**TESTO DA ANALIZZARE:**
In corrispondenza dei vertici dell’esagono ci sono i punti di contatto delle due bande e se le linee di quantizzazione del nanotubo attraversano tali punti, esso ha comportamento conduttivo poiché gli elettroni sono liberi di circolare senza richiedere energia. In tutte le altre zone, invece ha comportamento semiconduttivo, ma mai isolante perché la distanza tra le due bande è sempre tale da permettere facilmente il salto.
Come si producono delle strutture così piccole?
Tutti i processi di produzione dei nanotubi di carbonio, senza entrare nei particolari, sfruttano la vaporizzazione del carbonio, mescolato con gas inerte e fatto condensare lentamente, usando un catalizzatore per allungarne la struttura. Le varie tecniche differiscono tra loro per velocità di produzione, lunghezza della struttura ottenuta e qualità del prodotto.
Cosa li rende così innovativi?
Innanzitutto, hanno un diametro compreso tra 0.6 e 1.8 nanometri, minore delle cellule animali e vegetali. Per quanto riguarda il trasporto di corrente, il limite corrisponde e 1000 volte la corrente tale da fondere il rame.
Riescono a tramettere quasi il doppio del calore massimo che riesce a trasmettere il diamante puro, e hanno circa metà della densità dell’alluminio.
Sono una ventina di volte più forti della migliore lega di acciaio, grazie ai legami covalenti, per non parlare della notevole flessibilità, e riescono a resistere nel vuoto fino a 2800°C.
Applicazioni: da fantascienza a realtà
Chi avrebbe mai pensato che si sarebbe arrivati all’ipotesi di costruire astronavi che si riparano da sole? Una fitta rete di nanotubi di carbonio, usata come superficie su astronavi, oltre che alleggerire la struttura e comunicare informazioni su eventuali danni causati da collisioni spaziali, sarebbe capace di auto-ripararsi! Questa rete sarebbe anche capace di contenere idrogeno liquido per schermare l’equipaggio dalle radiazioni cosmiche.

**VOCI:**
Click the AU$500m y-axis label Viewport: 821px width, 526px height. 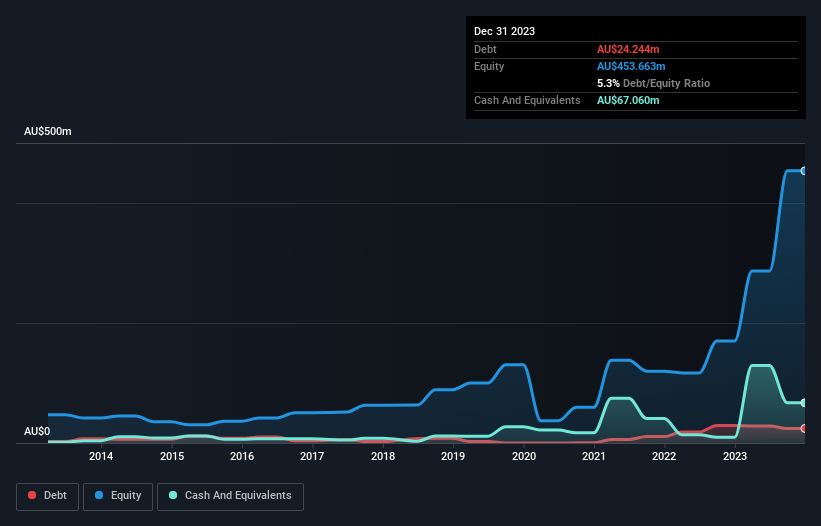[48, 131]
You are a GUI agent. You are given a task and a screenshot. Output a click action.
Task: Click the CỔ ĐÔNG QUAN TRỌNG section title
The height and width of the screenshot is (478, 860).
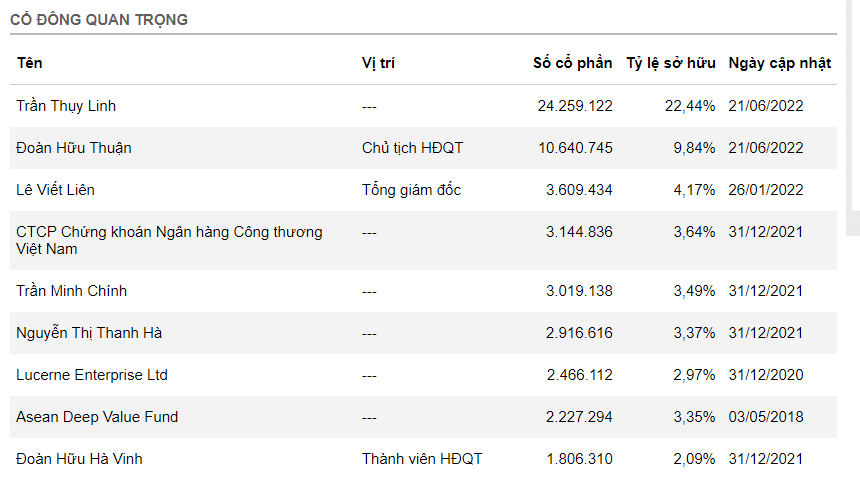tap(99, 20)
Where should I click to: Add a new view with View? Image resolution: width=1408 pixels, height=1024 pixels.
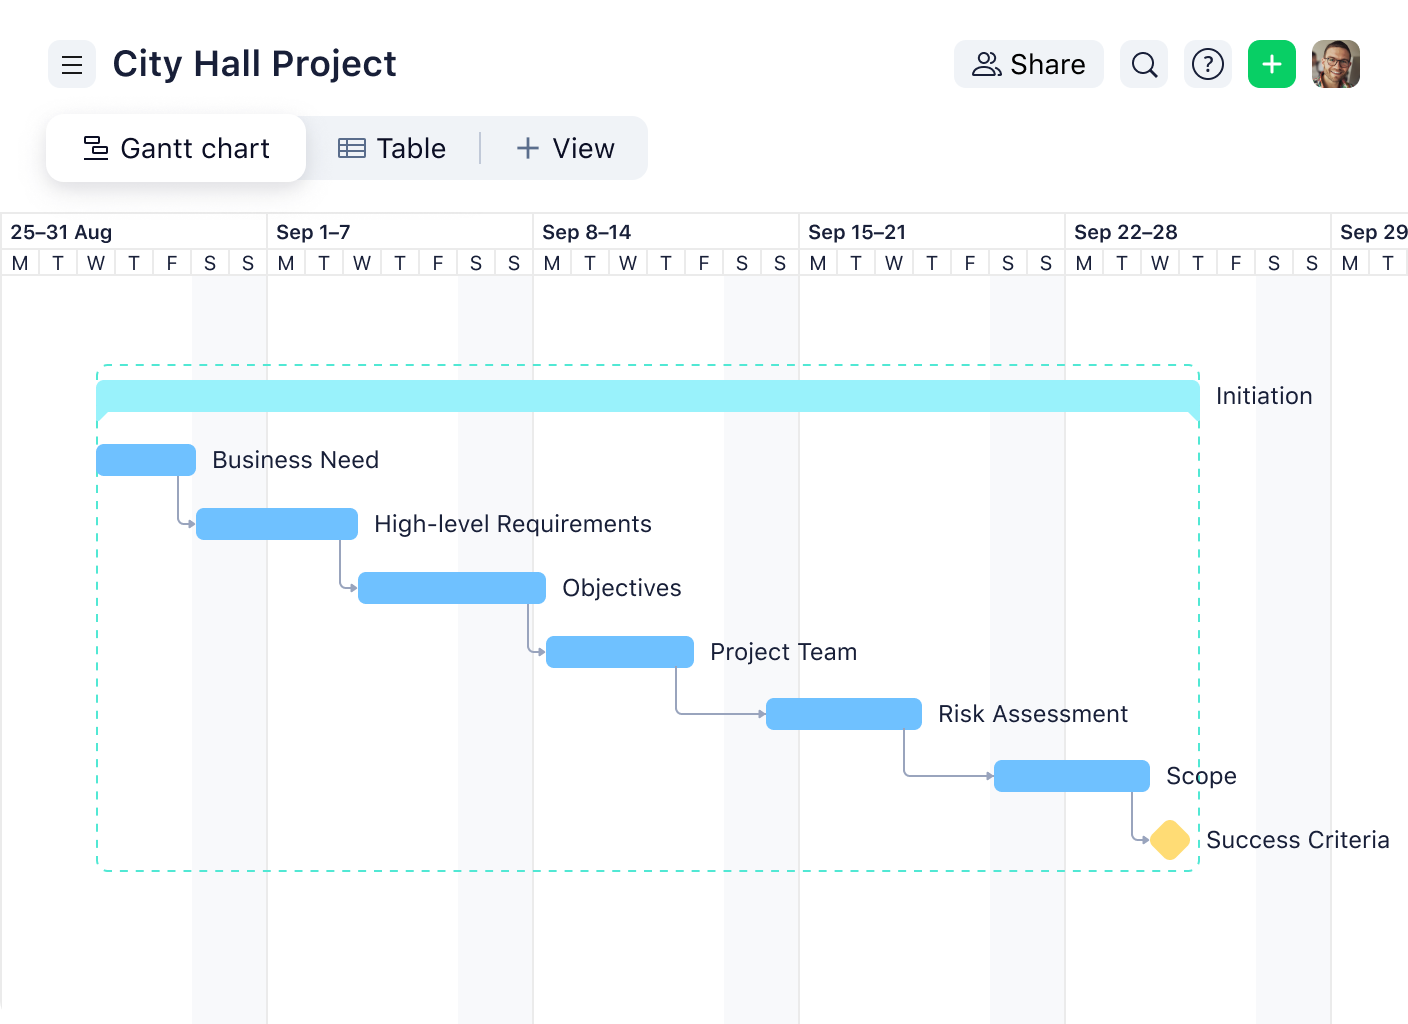(x=565, y=148)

**CONSEGNA:** Riporta senza alcuna modifica il passo del testo sui nanotubi di carbonio che comincia con "In corrispondenza dei" e prosegue fino a "qualità del prodotto.".

**SOLUZIONE:**
In corrispondenza dei vertici dell’esagono ci sono i punti di contatto delle due bande e se le linee di quantizzazione del nanotubo attraversano tali punti, esso ha comportamento conduttivo poiché gli elettroni sono liberi di circolare senza richiedere energia. In tutte le altre zone, invece ha comportamento semiconduttivo, ma mai isolante perché la distanza tra le due bande è sempre tale da permettere facilmente il salto.
Come si producono delle strutture così piccole?
Tutti i processi di produzione dei nanotubi di carbonio, senza entrare nei particolari, sfruttano la vaporizzazione del carbonio, mescolato con gas inerte e fatto condensare lentamente, usando un catalizzatore per allungarne la struttura. Le varie tecniche differiscono tra loro per velocità di produzione, lunghezza della struttura ottenuta e qualità del prodotto.